Entre el impasse mundialista y las discusiones legislativas en torno a la legislación secundaria de las reformas constitucionales del año pasado, pasó casi indvertida la conclusión del proceso de registro ante el flamante INE, de tres nuevas fuerzas políticas que lograron con ello participar como partidos en las elecciones del 2015.

Una de ellas, Morena, tiene una fuerza indiscutible que habrá de reflejarse en las urnas; la sangría de militantes y de votos tanto al PRD, como al PT y a MC, al final sólo debilitará las izquierdas, aunque habrá que reconocer que Morena, por su congruencia con sus postulados ideológicos, podría ubicarse como la principal fuerza de esa corriente que tiene raíces muy firmes en el México profundo.

Respecto de las otras fuerzas políticas, poco es lo que puede decirse; una de ellas, se formó con prófugos del apostolado agrarista priista, que luego crearon otra malhadada estructura política, que perdió el registro tras una disputa interna y aún deben una explicación del destino de los bienes adquiridos con los recursos de las prerrogativas.

La restante parece por su origen confesional una violación a la normatividad que prohíbe a los ministros de culto asociarse en partidos políticos y cuyo dirigente ha sido en el pasado inhabilitado; eso no es novedoso pues, en la práctica, tuvimos un pastor evangélico como gobernador, el cual se alzó con el santo y las limosnas.

Parodiando la sentencia popular: éramos muchos y parió la abuela. En efecto, estimo que con los siete partidos políticos que tenemos, PRI, PAN, PRD, PV, PT, MC y Panal, tenemos para dar y repartir, sin embargo, también creo que se vale que existan todas las formaciones políticas, mientras alcancen sufragios suficientes.

La sociedad observa, hasta ahora pasmada, pero luego vendrá un tsunami crítico, el anuncio de que los nuevos partidos habrán de recibir cerca de 40 millones de pesos cada uno, para sus gastos operativos y de campaña, los cuales, dicen, tendrán que comprobar adecuadamente.

Por otra parte, los recientes procesos electorales en Nayarit y Coahuila pasaron mediáticamente inadvertidos, ante la algarabía y estridencia del trabajo legislativo. Una vez más observamos el triunfo pragmático de las alianzas locales o regionales entre PAN y PRD, que se unen sólo para derrotar el PRI.

Lo anterior resulta totalmente reprobable en nuestra incipiente democracia porque se banalizan las alianzas electorales como instrumento democrático para avanzar en las transiciones. Así, los procesos de alianza política sólo se desnudan como factor sobre el cual se construyeron triunfos electorales pasajeros y falsas expectativas democráticas. El caso de Puebla, Oaxaca y Sinaloa es muestra palpable de ello.

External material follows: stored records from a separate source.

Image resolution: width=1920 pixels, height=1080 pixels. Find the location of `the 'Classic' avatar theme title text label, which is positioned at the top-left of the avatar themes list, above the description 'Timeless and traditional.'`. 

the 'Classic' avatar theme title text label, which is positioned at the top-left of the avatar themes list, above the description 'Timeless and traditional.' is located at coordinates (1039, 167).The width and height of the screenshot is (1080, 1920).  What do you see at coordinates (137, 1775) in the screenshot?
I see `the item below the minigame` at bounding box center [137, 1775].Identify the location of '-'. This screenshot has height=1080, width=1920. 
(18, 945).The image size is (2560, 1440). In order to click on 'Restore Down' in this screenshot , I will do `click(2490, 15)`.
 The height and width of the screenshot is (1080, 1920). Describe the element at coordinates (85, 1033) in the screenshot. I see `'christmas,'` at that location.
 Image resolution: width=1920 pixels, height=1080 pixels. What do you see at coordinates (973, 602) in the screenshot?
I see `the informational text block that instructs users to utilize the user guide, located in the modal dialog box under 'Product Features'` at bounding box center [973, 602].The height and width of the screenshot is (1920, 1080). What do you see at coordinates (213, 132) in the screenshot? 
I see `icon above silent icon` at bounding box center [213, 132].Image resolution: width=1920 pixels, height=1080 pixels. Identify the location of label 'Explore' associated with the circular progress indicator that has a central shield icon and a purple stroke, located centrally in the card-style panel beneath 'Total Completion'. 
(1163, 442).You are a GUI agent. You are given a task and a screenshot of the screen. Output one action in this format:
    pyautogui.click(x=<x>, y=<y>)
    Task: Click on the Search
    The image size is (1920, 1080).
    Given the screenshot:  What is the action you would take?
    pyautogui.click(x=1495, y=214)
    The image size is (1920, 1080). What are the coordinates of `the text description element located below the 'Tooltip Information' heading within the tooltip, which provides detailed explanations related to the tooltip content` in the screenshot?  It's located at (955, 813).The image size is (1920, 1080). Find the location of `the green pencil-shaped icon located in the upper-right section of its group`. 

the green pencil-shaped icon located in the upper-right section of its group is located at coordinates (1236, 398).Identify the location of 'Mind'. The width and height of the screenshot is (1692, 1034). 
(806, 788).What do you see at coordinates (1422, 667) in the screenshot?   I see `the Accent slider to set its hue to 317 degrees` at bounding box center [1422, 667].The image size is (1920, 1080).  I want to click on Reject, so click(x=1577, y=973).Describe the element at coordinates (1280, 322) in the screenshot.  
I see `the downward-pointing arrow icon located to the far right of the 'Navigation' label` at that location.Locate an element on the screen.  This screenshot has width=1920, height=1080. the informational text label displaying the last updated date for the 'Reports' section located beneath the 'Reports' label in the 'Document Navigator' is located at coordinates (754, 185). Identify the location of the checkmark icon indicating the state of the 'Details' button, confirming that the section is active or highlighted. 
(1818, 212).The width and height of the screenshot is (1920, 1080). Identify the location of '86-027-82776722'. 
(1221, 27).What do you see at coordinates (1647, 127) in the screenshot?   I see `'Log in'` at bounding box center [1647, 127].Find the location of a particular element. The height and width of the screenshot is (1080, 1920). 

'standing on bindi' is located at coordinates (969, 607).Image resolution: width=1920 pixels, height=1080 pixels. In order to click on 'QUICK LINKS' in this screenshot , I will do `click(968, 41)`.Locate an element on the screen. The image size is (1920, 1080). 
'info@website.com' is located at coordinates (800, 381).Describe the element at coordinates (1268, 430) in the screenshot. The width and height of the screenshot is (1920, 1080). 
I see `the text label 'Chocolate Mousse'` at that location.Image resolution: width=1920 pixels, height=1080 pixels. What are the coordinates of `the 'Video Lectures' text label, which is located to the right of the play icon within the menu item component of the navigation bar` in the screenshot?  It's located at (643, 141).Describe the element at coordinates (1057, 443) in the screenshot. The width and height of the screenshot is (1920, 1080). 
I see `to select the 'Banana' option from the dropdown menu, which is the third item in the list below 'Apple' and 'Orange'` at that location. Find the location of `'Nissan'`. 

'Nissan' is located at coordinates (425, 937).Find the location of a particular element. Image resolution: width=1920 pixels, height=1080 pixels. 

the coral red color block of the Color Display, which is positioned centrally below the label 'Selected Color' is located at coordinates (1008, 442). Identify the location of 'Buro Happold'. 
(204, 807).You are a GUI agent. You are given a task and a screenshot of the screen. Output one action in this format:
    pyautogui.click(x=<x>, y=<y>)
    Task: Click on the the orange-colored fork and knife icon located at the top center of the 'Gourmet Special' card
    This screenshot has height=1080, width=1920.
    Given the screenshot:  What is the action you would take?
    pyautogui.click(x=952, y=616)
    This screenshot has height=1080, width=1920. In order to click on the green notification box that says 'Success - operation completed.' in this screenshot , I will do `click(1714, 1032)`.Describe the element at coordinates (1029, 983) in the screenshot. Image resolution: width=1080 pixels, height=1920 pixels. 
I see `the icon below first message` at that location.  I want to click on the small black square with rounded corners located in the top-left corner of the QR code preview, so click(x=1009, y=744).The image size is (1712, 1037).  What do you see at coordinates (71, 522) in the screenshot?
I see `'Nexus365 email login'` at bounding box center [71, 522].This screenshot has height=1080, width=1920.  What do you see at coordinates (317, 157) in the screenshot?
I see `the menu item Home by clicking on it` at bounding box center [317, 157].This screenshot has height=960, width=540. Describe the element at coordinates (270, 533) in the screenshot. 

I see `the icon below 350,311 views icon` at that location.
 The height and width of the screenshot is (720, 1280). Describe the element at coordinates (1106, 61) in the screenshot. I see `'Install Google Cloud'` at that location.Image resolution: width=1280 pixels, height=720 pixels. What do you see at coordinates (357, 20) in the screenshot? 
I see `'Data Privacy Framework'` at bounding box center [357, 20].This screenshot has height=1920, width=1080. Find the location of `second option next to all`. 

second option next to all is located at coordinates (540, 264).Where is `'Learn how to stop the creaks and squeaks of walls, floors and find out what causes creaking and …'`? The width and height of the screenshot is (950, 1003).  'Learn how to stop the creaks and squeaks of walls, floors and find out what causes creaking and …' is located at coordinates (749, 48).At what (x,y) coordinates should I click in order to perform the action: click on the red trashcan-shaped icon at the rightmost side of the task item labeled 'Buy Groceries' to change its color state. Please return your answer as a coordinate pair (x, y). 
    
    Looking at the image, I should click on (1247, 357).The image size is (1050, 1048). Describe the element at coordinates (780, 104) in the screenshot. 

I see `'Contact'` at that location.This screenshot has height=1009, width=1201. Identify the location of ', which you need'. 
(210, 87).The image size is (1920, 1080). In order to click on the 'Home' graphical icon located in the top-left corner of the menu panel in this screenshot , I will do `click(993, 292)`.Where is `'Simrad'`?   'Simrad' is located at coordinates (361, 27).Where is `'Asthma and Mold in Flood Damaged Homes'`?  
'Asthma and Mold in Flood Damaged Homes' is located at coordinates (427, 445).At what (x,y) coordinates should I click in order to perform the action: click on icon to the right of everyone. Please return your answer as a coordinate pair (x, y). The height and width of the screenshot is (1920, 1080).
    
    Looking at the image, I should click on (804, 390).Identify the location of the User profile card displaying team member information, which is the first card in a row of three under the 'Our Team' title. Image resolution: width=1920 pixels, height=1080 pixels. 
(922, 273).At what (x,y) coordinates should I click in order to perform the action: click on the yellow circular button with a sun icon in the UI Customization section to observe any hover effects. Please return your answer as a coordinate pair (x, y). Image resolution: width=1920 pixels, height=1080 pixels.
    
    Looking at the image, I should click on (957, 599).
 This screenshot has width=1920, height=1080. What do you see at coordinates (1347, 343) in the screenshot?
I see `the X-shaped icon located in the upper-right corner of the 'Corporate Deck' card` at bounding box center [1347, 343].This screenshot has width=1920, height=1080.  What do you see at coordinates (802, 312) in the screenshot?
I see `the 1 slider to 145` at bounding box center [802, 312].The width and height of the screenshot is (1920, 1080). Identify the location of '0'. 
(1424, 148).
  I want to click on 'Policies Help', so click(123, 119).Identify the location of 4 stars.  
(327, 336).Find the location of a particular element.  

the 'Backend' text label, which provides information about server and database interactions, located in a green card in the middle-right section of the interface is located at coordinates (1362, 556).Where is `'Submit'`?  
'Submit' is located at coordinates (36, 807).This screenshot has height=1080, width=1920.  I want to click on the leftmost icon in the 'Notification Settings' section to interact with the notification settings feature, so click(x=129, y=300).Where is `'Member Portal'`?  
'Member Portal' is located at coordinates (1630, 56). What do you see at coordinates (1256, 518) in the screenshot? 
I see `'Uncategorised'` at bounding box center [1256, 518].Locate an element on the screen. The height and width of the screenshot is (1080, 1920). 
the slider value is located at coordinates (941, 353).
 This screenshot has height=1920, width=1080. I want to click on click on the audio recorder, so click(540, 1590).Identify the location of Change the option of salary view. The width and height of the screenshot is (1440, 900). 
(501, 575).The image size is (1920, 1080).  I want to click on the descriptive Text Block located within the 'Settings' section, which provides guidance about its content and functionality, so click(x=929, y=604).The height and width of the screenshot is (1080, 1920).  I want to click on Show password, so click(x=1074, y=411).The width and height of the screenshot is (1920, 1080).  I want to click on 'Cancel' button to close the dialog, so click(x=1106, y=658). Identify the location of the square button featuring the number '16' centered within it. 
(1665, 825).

Las alianzas políticas entre los partidos son prácticas usuales en las democracias parlamentarias o semiparlamentarias, mediante las cuales las fuerzas políticas partidarias —las más de las veces afines— se coaligan para alcanzar el poder o subir sus votaciones y, por ende, acrecentar sus bancadas parlamentarias. En México no resultan novedosas.

La esencia democrática de las alianzas es que permiten la convergencia en un programa de gobierno que se oferta al electorado, basado en una plataforma de coincidencias ideológicas y que supone una alianza parlamentaria para modificar condiciones o leyes o un gobierno de coalición para realizar transformaciones pactadas.